Updated 30 August 2020
AFP
August 30, 2020 01:39
2799
KASTELLORIZO, GREECE: The tiny island of Kastellorizo, peeking out of the turquoise waters of the Eastern Mediterranean just 2 km off the Turkish coast, may not look like the focus of an international incident.
And it does not feel that way to the sun-baked inhabitants, even as diplomatic tensions mount and Greece, Turkey and their allies mount rival military exercises in nearby waters in a row over gas exploration rights. “Nobody at all is afraid here,” says Giorgos Karagiannis.
The 45-year old says he is “used to these games that serve the politicians, but which don’t knock the islanders off course.”
Born on the island with its little harbor ringed with pastel-colored houses, Karagiannis’ boat plies the waters between Kastellorizo — with its two Greek flags painted onto the bare rock — and the Turkish mainland every day, carrying tourists to the island and islanders to do their shopping.
“I’ve been doing this for 30 years, and my family were doing it before me. There’s no reason for it to change,” he insists.

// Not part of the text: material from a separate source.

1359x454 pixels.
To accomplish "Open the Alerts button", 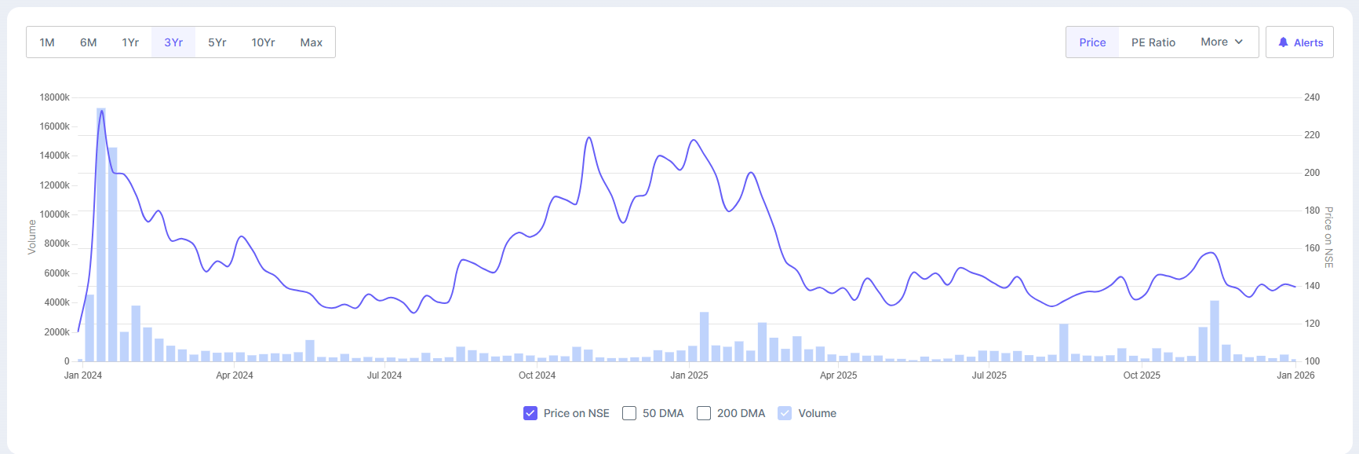I will pos(1299,42).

At present, the only thing blocking exchanges with the town of Kas across the strait is the coronavirus pandemic.
With half of the island’s 500-strong population members of the armed forces, people in military uniforms and swimwear mingle on the waterfront of Kastellorizo’s little port.
But the mirror-smooth waters belie the fierce international staring match going on over the treasures to be found beneath.

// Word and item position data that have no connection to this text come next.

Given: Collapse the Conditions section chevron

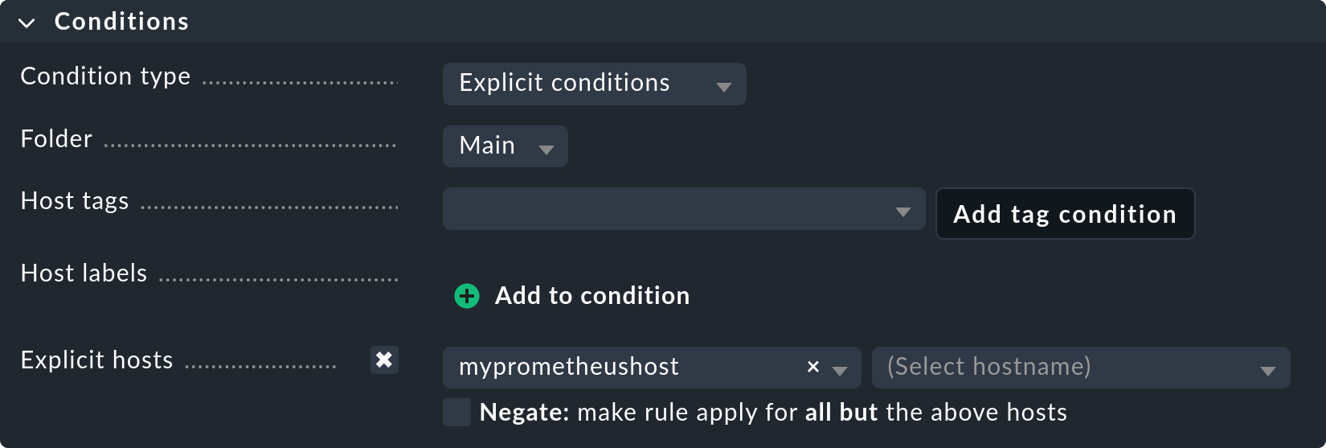Looking at the screenshot, I should (x=27, y=23).
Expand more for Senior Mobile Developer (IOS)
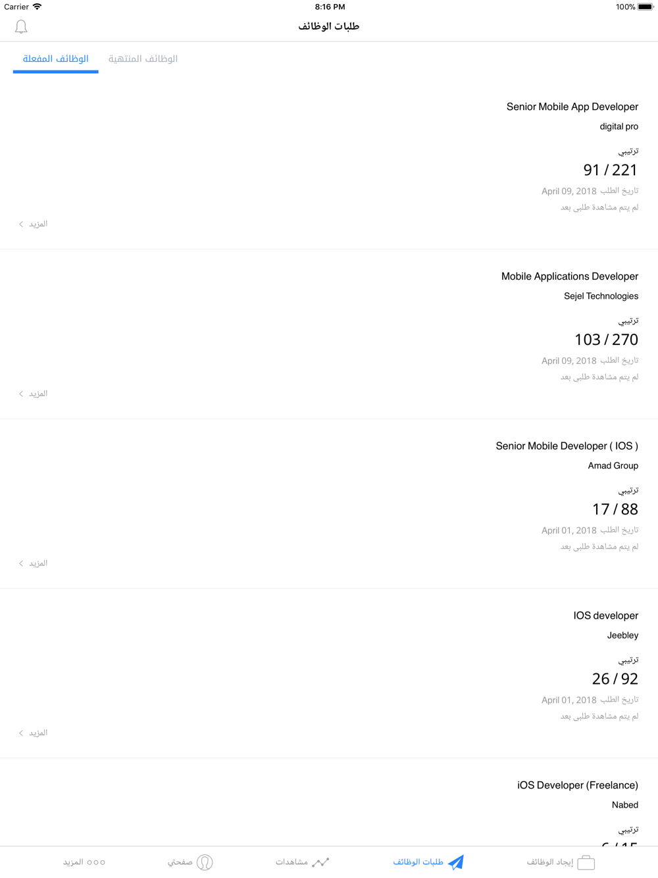The height and width of the screenshot is (878, 658). pos(33,563)
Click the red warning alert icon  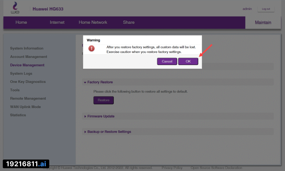[x=92, y=49]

Kastellorizo is the Greek island furthest removed from the European mainland, a rocky, arid outcrop of around 9 square kilometers.
Its inhabitants are “used to” being the pivot around which Greece and Turkey’s longstanding enmity turns, says 62-year-old Foteini Dritsa.

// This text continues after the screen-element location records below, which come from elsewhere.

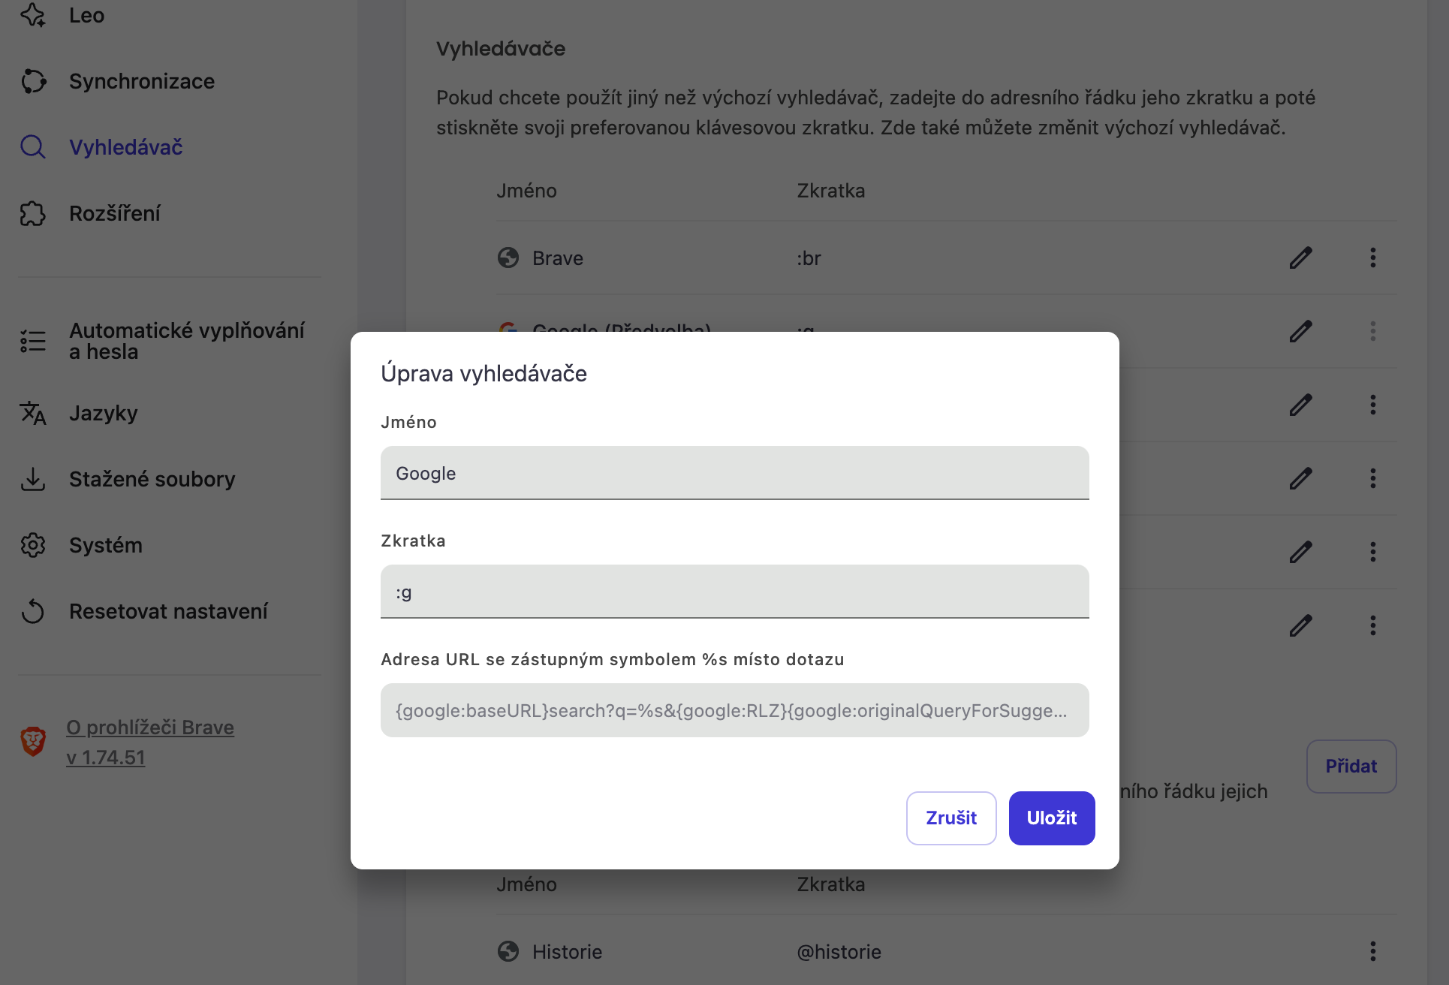The height and width of the screenshot is (985, 1449).
Task: Open three-dot menu for Brave search engine
Action: point(1372,258)
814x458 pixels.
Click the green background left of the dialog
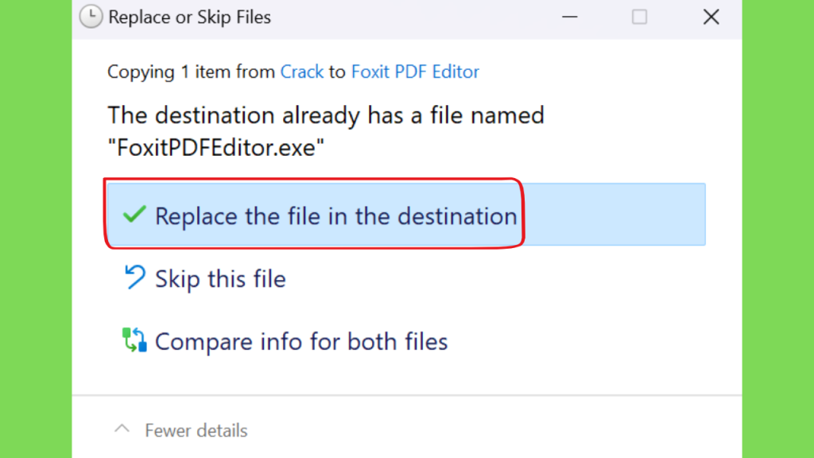pyautogui.click(x=36, y=229)
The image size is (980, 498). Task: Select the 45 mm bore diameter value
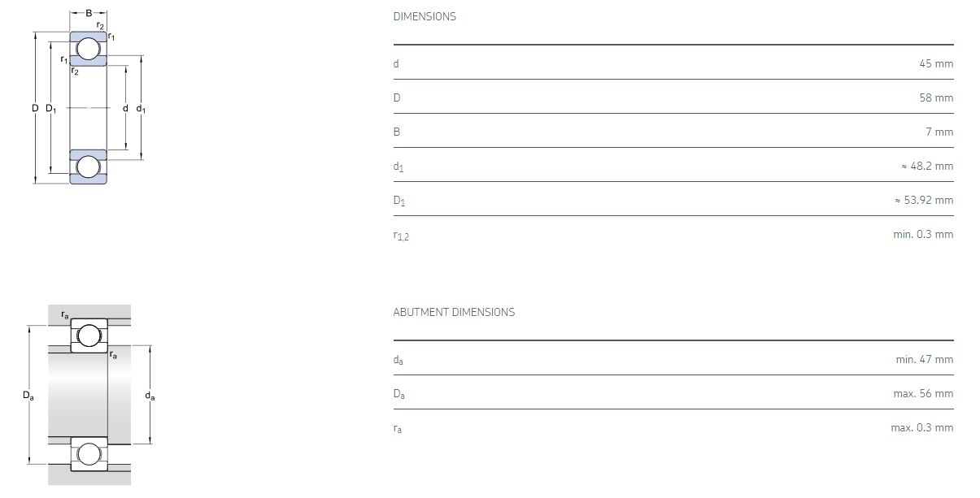(x=936, y=63)
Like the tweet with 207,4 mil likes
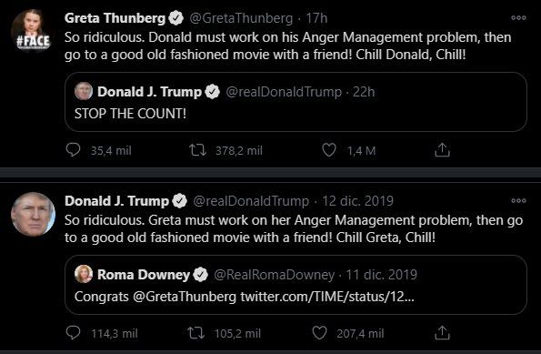Image resolution: width=541 pixels, height=354 pixels. (x=319, y=333)
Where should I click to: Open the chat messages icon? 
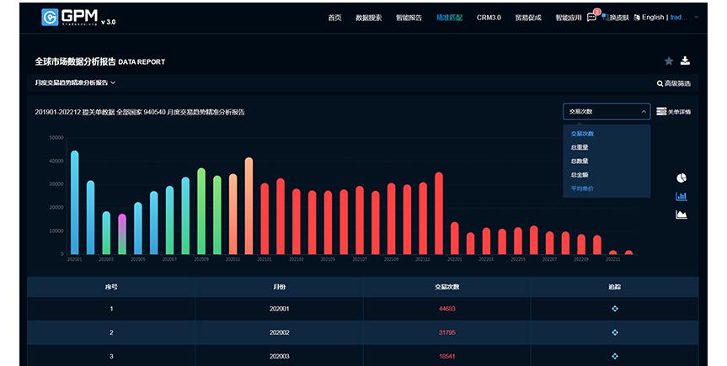point(592,17)
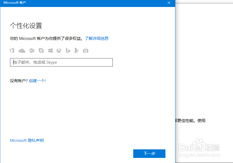Click the Baidu Jingyan watermark logo
Viewport: 233px width, 163px height.
pyautogui.click(x=205, y=149)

Outside her souvenir shop, modern semi-rigid Zodiac dinghies and traditional rowing boats are pulled up side by side on the beach.
Between the Greek islanders and their Turkish counterparts “there are ties and friendships,” Dritsa says.
Deputy mayor Stavros Amygdalos agrees that “we have very good relations with our neighbors; we’re twinned with the town opposite; we put on a cultural festival together; there are significant economic ties.”
As the political pressure mounts in far-off capitals, “we’re keeping an eye out, but we’re staying calm and not changing anything about our everyday life,” Amygdalos adds.
On August 10, Turkish navy ships escorted an exploration vessel, the Oruc Reis, into the waters south of Kastellorizo.
Four days before, Greece had signed an agreement with Egypt on the two countries’ respective maritime economic zones, which the parliament in Athens waved through on Thursday.
But its claim that the waters around the island are under Greek sovereignty had Ankara seeing red.
Recent discoveries of large gas deposits in the eastern Mediterranean set the countries around the sea’s rim salivating.
Turkish President Recep Tayyip Erdogan fumed that acknowledging Greek jurisdiction in the region would mean “imprisoning Turkey within its coastline.”
“The way Greece laid out Kastellorizo’s Exclusive Economic Zone (EEZ) links Greece’s zone to Cyprus’s, de facto restricting Turkey’s to the Antalya bay area,” explains Panayotis Tsakonas, director of the security program at the Hellenic Foundation for European and Foreign Policy (ELIAMEP).
“If the two countries can’t agree, they’ll have to bring their dispute to an international tribunal that will set the dividing line,” Tsakonas predicted.
Ahead of any such move, both sides are flexing their muscles with military maneuvers, aiming also to draw allies to their side in mutual displays of force.
But the exercises are conducted “out on the open sea, and life on the island isn’t changing,” one coast guard who asked to remain anonymous tells AFP.
“It’s been the same thing ever since I was born,” says fisherman Dimitries Achladiotis with a smile from among his nets. “Tomorrow the Turks are going to invade the island!“
For now, the only things causing a ripple in the crystal-clear waters around Kastellorizo are the sea turtles.